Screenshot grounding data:
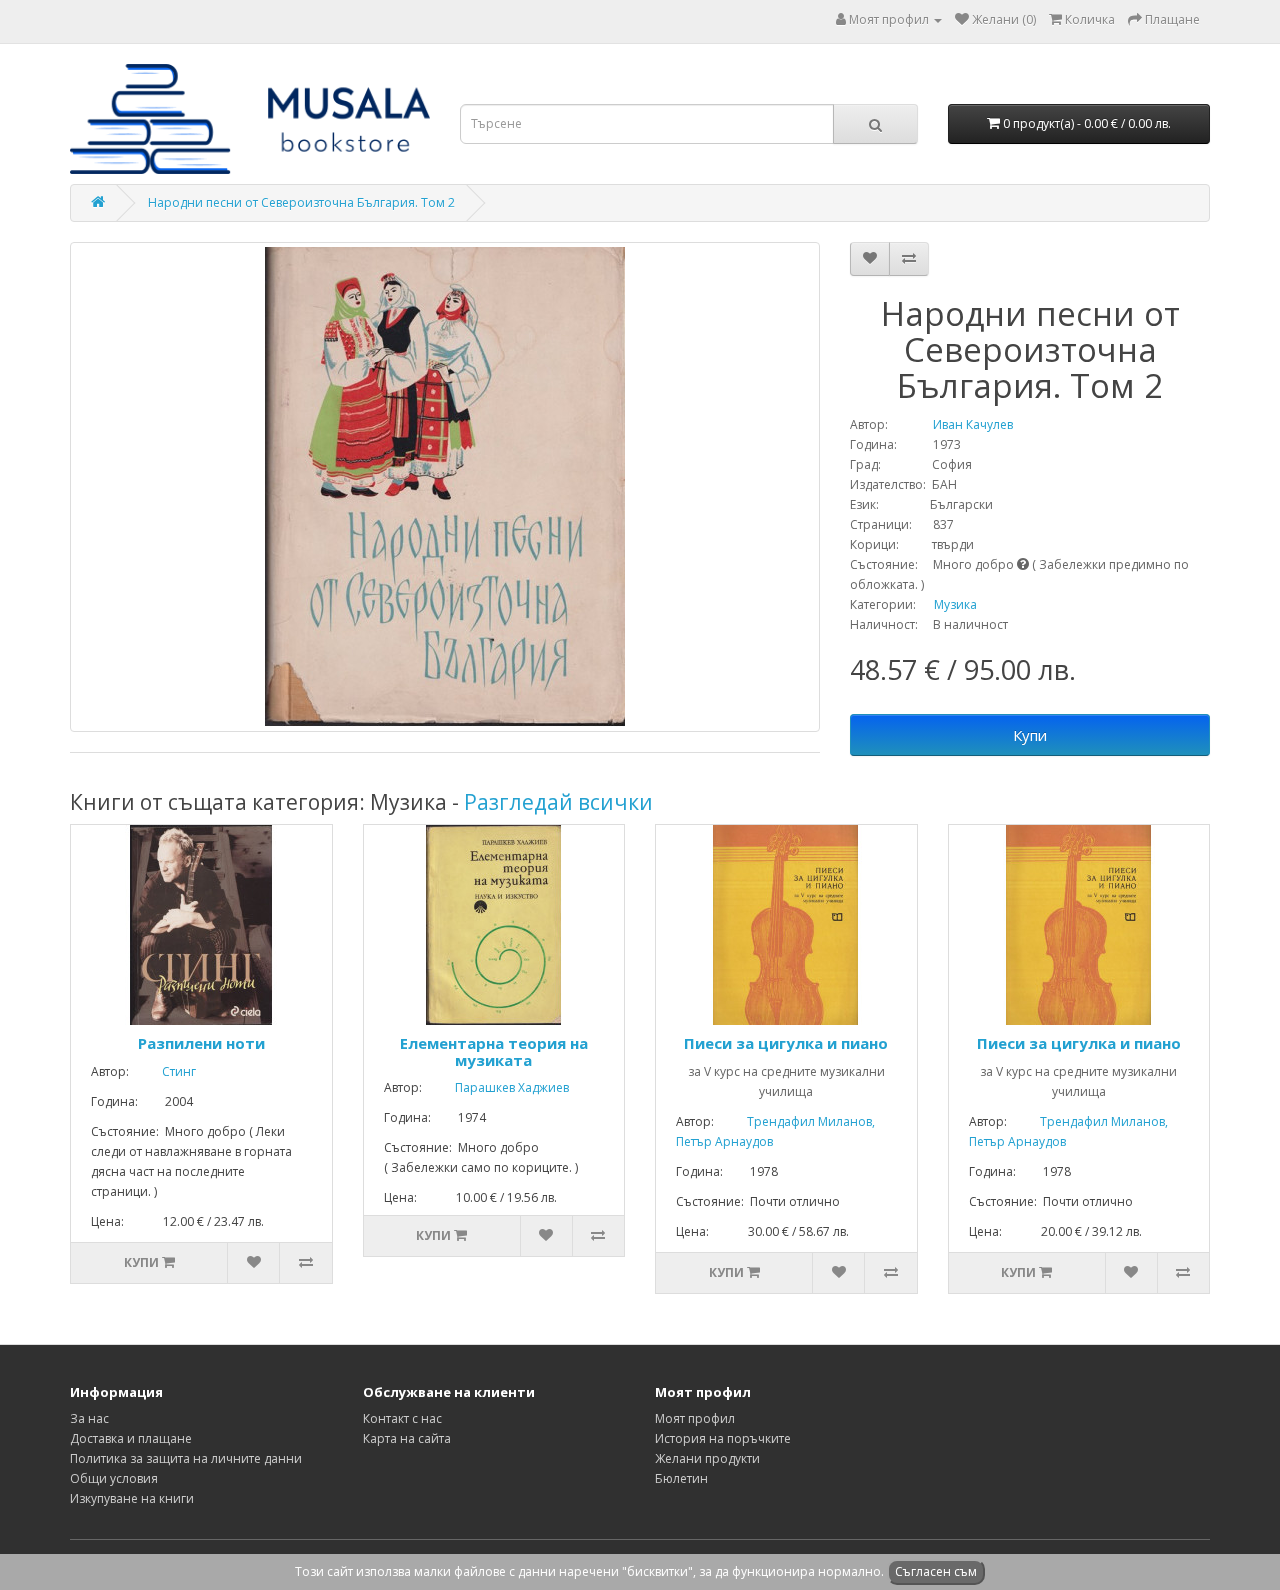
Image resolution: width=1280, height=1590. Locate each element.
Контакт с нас (402, 1418)
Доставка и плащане (131, 1438)
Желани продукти (707, 1458)
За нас (89, 1418)
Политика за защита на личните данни (186, 1458)
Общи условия (114, 1478)
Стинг (164, 1071)
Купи (1030, 735)
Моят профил (695, 1418)
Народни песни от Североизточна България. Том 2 (301, 202)
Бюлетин (681, 1478)
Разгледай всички (558, 802)
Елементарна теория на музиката (494, 1051)
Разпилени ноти (201, 1043)
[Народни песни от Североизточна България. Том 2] (445, 487)
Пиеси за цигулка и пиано (786, 1043)
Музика (955, 604)
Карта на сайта (407, 1438)
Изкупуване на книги (132, 1498)
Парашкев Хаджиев (497, 1087)
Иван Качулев (952, 424)
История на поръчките (723, 1438)
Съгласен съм (936, 1571)
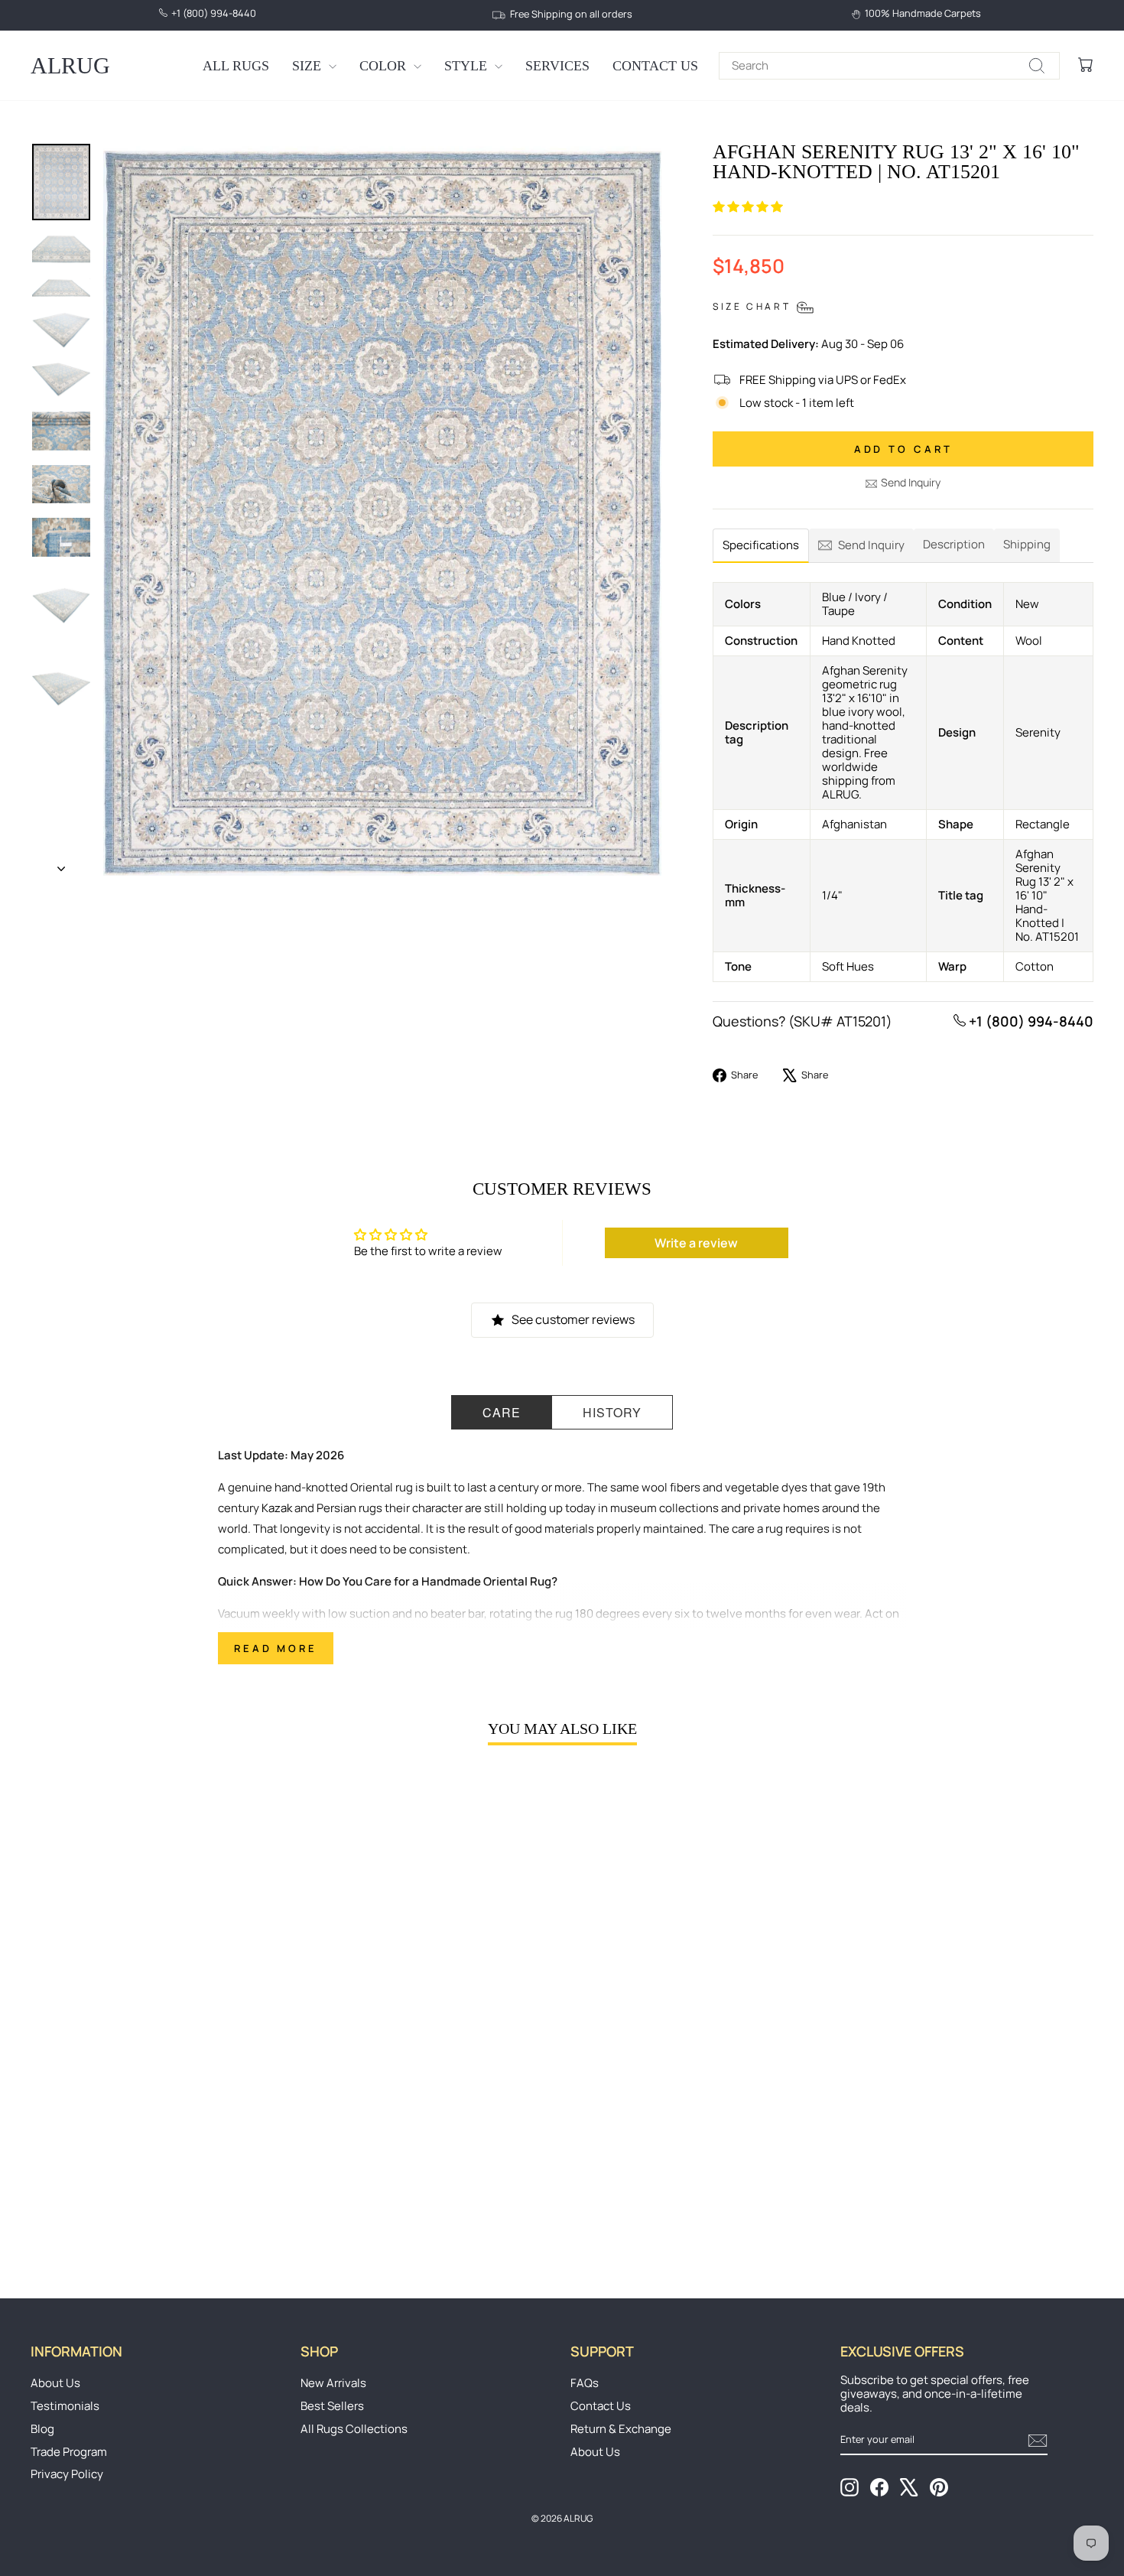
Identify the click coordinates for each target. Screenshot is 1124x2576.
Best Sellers (332, 2406)
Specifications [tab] (761, 545)
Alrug (70, 65)
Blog (42, 2429)
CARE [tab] (501, 1412)
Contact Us (655, 65)
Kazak (277, 1508)
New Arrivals (333, 2383)
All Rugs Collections (354, 2429)
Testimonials (65, 2406)
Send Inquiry (910, 482)
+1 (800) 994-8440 (1029, 1021)
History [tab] (612, 1412)
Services (557, 65)
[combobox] (889, 66)
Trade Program (69, 2452)
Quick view (157, 2138)
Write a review (696, 1242)
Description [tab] (954, 544)
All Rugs (236, 65)
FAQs (584, 2383)
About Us (55, 2383)
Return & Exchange (620, 2429)
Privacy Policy (67, 2474)
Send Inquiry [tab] (871, 545)
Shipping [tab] (1027, 544)
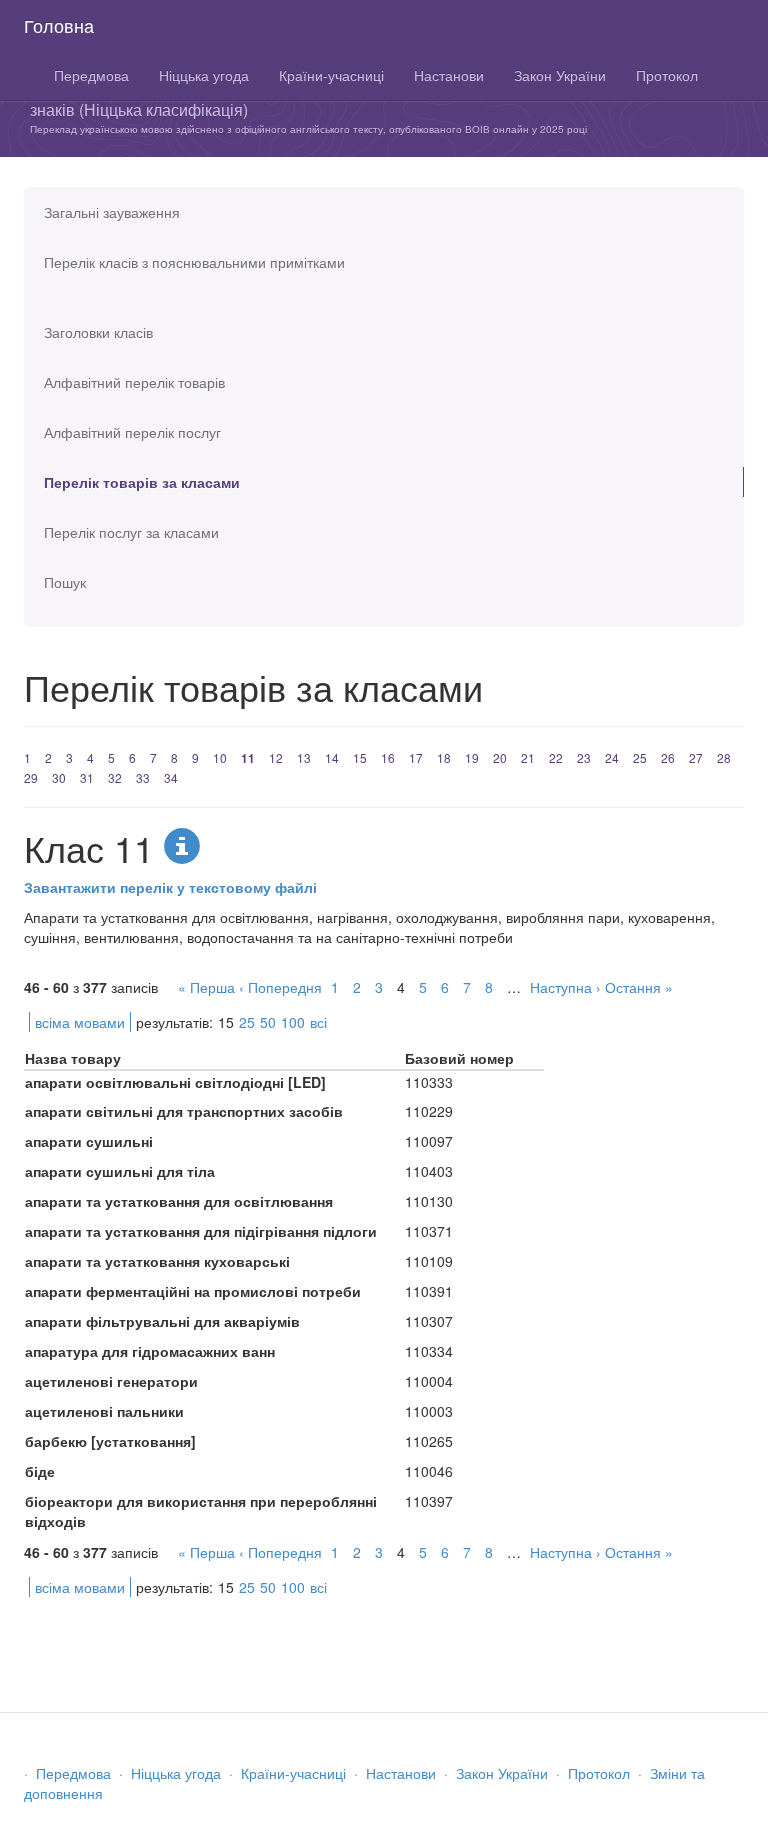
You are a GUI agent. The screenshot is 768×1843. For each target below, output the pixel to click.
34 (171, 777)
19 (472, 757)
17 (416, 757)
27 (696, 757)
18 (444, 757)
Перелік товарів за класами (142, 482)
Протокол (667, 75)
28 (724, 757)
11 (248, 758)
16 (388, 757)
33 (143, 777)
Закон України (560, 75)
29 (31, 777)
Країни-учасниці (331, 75)
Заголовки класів (98, 332)
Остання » (639, 987)
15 (360, 757)
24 (612, 757)
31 (87, 777)
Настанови (449, 75)
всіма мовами (80, 1022)
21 (528, 757)
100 (293, 1022)
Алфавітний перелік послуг (132, 432)
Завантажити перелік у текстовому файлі (170, 887)
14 (332, 757)
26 (668, 757)
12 (276, 757)
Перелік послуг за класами (131, 532)
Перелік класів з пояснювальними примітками (194, 262)
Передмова (91, 75)
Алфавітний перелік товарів (134, 382)
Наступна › (565, 987)
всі (318, 1022)
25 (640, 757)
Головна (59, 25)
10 (220, 757)
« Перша (206, 987)
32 (115, 777)
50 (268, 1022)
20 (500, 757)
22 (556, 757)
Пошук (65, 582)
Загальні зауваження (112, 212)
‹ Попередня (280, 987)
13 (304, 757)
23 (584, 757)
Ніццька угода (204, 75)
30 (59, 777)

**EXERCISE DESCRIPTION**
Beginning with the line that contains "Return & Exchange (620, 2429)", print exactly every line through the end of the records, both included. Omit the pictures.

**EXERCISE RESULT**
Return & Exchange (620, 2429)
Privacy Policy (67, 2474)
Send Inquiry [tab] (871, 545)
Shipping [tab] (1027, 544)
You are a GUI agent. The screenshot is 768×1843. For each target below, output the pixel to click.
34 (171, 777)
19 (472, 757)
17 (416, 757)
27 (696, 757)
18 (444, 757)
Перелік товарів за класами (142, 482)
Протокол (667, 75)
28 (724, 757)
11 (248, 758)
16 (388, 757)
33 (143, 777)
Закон України (560, 75)
29 (31, 777)
Країни-учасниці (331, 75)
Заголовки класів (98, 332)
Остання » (639, 987)
15 (360, 757)
24 (612, 757)
31 (87, 777)
Настанови (449, 75)
всіма мовами (80, 1022)
21 (528, 757)
100 (293, 1022)
Алфавітний перелік послуг (132, 432)
Завантажити перелік у текстовому файлі (170, 887)
14 (332, 757)
26 (668, 757)
12 (276, 757)
Перелік послуг за класами (131, 532)
Перелік класів з пояснювальними примітками (194, 262)
Передмова (91, 75)
Алфавітний перелік товарів (134, 382)
Наступна › (565, 987)
всі (318, 1022)
25 (640, 757)
Головна (59, 25)
10 (220, 757)
« Перша (206, 987)
32 (115, 777)
50 (268, 1022)
20 (500, 757)
22 (556, 757)
Пошук (65, 582)
Загальні зауваження (112, 212)
‹ Попередня (280, 987)
13 (304, 757)
23 (584, 757)
Ніццька угода (204, 75)
30 (59, 777)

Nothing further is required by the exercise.